Background: Immunotherapy combined with VEGF inhibitor has become the new first-line therapy for advanced or metastatic hepatocellular carcinoma (HCC). However, the biomarkers for response and prognosis stratification of HCC first-line combined immunotherapy have not been clarified.

Methods: Here, we obtained the genomic alteration data from pre-therapeutic samples of 103 HCC patients using a 605-gene NGS test, and obtained the transcriptional and T cell receptor (TCR) diversity data from 18 patients who underwent the first-line combined immunotherapy using RNAseq and TCR sequencing, respectively. Patients received sorafenib/sintilimab or lenvatinib/sintilimab combined first-line therapy and the response was assessed at 3-6 cycles of therapy.

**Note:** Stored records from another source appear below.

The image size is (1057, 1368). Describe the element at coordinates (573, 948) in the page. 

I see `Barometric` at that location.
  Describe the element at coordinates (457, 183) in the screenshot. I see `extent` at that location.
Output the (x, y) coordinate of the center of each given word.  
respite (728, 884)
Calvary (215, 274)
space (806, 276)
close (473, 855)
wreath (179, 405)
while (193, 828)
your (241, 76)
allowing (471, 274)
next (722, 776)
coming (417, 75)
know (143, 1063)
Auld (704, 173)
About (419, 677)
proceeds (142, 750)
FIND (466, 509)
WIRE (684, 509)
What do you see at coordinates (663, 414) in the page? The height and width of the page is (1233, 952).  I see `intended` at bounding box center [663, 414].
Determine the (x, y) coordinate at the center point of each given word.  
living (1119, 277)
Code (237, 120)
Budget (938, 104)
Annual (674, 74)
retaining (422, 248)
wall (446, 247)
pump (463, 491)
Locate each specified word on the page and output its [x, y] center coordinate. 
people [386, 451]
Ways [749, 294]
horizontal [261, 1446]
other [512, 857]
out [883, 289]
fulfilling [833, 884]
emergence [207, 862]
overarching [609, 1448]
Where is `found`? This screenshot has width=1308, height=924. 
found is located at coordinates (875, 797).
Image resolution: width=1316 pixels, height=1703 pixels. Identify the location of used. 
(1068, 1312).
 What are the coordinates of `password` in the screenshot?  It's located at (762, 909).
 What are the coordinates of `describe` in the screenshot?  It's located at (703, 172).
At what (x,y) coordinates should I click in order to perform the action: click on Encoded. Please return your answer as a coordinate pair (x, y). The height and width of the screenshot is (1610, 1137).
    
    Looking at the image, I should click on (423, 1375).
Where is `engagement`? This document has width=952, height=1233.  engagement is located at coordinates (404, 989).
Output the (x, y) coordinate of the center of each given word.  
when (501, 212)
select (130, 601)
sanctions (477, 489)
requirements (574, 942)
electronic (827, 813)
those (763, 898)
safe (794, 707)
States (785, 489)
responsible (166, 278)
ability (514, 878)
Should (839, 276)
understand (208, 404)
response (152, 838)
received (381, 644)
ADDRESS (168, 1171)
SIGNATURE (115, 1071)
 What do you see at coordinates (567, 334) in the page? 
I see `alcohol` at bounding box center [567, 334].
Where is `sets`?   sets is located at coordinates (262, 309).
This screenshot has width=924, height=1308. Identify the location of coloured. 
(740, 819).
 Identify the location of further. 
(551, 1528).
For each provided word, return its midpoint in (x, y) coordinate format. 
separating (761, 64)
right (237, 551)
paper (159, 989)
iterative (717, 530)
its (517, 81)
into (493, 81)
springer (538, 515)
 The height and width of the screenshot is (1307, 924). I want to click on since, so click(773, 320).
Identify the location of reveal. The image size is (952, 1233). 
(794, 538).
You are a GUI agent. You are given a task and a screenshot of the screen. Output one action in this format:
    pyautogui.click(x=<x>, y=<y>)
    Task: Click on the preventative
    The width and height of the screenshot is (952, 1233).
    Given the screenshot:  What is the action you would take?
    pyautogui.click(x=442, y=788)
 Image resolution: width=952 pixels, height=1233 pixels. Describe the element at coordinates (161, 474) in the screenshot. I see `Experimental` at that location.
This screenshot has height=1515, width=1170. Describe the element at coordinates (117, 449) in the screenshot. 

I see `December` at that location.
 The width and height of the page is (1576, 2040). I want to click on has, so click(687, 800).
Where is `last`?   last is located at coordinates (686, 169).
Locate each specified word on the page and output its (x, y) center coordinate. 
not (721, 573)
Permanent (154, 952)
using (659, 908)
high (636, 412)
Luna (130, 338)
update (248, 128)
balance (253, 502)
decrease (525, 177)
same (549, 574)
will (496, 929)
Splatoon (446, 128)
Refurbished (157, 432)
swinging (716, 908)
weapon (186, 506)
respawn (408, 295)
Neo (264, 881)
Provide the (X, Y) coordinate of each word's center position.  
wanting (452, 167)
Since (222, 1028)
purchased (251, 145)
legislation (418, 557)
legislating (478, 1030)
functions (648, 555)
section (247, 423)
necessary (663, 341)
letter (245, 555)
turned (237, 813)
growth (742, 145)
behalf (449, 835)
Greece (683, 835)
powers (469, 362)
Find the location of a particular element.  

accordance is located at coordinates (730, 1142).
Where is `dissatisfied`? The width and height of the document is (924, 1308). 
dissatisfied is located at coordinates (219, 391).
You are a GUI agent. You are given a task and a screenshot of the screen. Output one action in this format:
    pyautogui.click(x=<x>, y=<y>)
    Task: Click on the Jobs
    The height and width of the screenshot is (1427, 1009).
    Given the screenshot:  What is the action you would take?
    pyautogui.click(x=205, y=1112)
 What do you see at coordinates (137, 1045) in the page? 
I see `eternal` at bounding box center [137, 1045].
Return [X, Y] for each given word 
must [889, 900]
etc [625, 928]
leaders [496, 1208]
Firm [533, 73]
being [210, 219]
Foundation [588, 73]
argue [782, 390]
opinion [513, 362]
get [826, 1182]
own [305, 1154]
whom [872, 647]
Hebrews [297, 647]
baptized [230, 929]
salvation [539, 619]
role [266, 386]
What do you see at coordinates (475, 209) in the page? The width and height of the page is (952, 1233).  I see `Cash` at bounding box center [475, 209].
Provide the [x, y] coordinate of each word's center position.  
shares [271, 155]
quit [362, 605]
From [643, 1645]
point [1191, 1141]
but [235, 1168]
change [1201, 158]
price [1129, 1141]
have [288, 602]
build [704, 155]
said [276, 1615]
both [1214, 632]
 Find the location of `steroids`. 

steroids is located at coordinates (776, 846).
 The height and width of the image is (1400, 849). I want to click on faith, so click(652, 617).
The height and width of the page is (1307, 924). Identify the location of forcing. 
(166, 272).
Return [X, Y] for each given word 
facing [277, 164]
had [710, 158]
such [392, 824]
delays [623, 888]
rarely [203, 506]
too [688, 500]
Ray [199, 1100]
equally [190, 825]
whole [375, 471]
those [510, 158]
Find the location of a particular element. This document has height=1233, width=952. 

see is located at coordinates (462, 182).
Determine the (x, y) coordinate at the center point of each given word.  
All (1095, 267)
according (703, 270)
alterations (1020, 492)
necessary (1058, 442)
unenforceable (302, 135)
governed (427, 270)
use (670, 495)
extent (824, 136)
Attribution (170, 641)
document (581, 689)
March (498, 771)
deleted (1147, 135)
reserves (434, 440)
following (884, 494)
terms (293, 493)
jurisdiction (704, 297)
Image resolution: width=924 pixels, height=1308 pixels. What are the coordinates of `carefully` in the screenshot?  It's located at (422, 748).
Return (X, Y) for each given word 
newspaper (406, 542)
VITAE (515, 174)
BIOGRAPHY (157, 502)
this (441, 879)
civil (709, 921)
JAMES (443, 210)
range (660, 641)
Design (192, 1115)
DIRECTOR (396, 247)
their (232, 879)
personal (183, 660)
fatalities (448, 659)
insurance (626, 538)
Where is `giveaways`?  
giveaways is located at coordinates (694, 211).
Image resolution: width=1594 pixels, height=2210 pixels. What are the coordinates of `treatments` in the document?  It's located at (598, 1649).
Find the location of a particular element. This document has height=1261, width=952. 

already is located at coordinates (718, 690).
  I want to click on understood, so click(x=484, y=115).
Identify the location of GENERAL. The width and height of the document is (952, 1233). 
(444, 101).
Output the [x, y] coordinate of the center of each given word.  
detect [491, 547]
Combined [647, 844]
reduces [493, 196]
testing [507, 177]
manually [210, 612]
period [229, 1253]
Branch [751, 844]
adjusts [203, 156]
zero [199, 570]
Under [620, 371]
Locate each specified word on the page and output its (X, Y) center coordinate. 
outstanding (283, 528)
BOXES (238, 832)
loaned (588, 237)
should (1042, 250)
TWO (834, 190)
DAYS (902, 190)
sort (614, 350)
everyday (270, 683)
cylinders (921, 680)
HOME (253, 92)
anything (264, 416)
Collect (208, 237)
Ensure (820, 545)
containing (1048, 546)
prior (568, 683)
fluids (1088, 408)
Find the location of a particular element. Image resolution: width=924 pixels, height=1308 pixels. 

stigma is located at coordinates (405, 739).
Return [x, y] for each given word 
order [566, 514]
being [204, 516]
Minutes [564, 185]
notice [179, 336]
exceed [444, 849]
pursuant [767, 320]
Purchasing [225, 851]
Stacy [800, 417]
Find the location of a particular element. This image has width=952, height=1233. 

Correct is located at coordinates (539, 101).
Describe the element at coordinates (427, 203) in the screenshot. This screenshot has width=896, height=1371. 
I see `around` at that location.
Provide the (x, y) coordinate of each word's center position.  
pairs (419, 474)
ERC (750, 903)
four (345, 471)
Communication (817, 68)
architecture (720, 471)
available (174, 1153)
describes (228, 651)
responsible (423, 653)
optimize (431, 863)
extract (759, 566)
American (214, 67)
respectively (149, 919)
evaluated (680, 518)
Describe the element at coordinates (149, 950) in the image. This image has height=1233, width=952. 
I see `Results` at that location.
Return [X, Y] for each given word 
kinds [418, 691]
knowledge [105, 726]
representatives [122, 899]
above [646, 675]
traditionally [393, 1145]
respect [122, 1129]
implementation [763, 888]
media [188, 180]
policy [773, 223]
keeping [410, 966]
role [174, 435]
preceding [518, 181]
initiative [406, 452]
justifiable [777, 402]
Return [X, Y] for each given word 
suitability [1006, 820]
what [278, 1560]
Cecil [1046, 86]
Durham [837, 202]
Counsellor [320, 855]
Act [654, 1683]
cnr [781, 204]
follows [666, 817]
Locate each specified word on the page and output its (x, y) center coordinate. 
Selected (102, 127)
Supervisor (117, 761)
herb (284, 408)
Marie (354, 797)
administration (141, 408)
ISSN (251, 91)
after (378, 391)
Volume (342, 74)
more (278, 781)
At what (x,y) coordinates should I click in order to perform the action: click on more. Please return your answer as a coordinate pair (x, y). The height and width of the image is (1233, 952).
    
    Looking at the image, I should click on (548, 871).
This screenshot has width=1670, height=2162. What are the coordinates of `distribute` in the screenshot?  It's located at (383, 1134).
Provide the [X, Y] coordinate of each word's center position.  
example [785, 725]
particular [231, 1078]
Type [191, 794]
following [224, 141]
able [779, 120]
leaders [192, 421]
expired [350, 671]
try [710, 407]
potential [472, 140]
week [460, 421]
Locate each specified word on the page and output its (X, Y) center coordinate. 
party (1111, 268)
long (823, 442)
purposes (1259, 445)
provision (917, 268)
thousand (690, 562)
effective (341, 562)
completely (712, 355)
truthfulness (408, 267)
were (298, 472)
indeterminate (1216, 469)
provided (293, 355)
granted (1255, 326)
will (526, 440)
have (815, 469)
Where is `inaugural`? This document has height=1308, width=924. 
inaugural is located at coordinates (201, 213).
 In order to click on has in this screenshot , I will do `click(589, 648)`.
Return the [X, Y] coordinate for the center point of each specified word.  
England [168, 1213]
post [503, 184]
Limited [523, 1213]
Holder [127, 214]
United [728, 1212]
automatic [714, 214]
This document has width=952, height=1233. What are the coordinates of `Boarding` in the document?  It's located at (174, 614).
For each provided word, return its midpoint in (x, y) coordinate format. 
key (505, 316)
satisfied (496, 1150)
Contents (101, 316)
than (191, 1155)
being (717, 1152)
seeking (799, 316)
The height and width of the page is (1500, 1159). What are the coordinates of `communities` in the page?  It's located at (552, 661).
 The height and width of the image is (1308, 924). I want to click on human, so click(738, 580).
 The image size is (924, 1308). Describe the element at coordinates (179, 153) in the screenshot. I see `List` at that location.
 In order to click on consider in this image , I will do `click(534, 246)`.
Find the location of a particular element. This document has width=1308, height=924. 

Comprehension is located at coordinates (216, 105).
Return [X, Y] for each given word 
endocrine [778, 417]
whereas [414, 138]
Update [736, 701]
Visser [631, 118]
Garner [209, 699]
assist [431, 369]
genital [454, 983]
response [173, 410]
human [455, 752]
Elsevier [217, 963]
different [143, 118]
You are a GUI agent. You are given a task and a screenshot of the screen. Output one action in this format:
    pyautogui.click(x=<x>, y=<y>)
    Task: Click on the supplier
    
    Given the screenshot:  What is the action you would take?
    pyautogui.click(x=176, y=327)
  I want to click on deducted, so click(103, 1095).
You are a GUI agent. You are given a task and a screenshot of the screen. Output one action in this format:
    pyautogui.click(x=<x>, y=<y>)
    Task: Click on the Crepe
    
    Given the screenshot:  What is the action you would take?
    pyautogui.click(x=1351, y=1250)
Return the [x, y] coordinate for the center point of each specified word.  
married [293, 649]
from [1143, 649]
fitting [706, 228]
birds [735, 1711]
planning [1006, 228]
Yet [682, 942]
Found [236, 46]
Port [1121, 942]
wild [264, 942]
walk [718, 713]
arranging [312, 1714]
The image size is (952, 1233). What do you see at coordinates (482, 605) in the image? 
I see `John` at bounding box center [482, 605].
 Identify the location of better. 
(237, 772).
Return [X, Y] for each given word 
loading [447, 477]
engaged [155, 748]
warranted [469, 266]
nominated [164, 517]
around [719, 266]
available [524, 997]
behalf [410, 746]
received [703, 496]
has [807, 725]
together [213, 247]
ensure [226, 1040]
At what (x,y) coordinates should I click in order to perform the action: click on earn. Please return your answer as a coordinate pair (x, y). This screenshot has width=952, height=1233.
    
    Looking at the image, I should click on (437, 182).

Results: No stratification of response was found in high-frequency key driver gene mutations, including TP53 and TERT. However, significantly higher ratio of progression (PD) was found in patients carrying MDM4 amplification. Similarly, FGF/3/4/19 amplifications could also result in high ratio of PD. The mRNA and lncRNA levels of eight genes related to hepatic metabolism and immune microenvironment exhibited significant differences between PR/SD and PD group, including DGKI, TNFSF14, CHST4, ACTIN1, PFKP, SLC51B, LCK and ERN1, suggesting stratification of response. Furthermore, moderate correlation was identified between the stratification genes (CHST4, SLC51B and ERN1) and immune factors (TIGIT, CD34, ICAM1, CCL5, CXCL9 and CXCL10), suggesting potential roles of these factors in immunoregulation. Strong linear correlation was found between any two of the three indexes for TCR CDR3 diversity, including Shannon-Wiener Index, Simpson index and evenness. However, no significant difference was found in the three indexes between the PR/SD and PD group, suggesting no stratification of response by these indexes.

Conclusion: We identified several potential biomarkers for response stratification in the first-line combined immunotherapy. MDM4 was capable of predicting disease progression, and a panel mRNA and lncRNA of eight genes may also predict the response. Further validation is needed to verify these biomarkers.

Keywords: HCC; TCR; hepatocellular carcinoma; immunotherapy; lenvatinib; lncRNA; mRNA; sintilimab; sorafenib.

Grants and funding

This study was supported by the National Science and Technology Major Project “Prevention and Control of Major Infectious Diseases including AIDS and Viral Hepatitis’ Special Project “Development and Transformation of Hepatitis B-Related Hepatic Cancer Markers for Accurate Diagnosis and Treatment” (2018ZX10302205) subproject “Translational Study of Tissue Microenvironment on Metastasis, Recurrence and Intervention of Liver Cancer” (2018ZX10302205-001). This study was also supported by the Youth Project of National Natural Science Foundation of China (81702389). This study was also supported by the Special Funds for Strategic Emerging Industry Development of Shenzhen (grant number 20170922151538732), the Science and Technology Project of Shenzhen (grant number JSGG20180703164202084). All funders did not participate in the study design, study implementation, data collection, data analysis, data interpretation and manuscript writing of the study.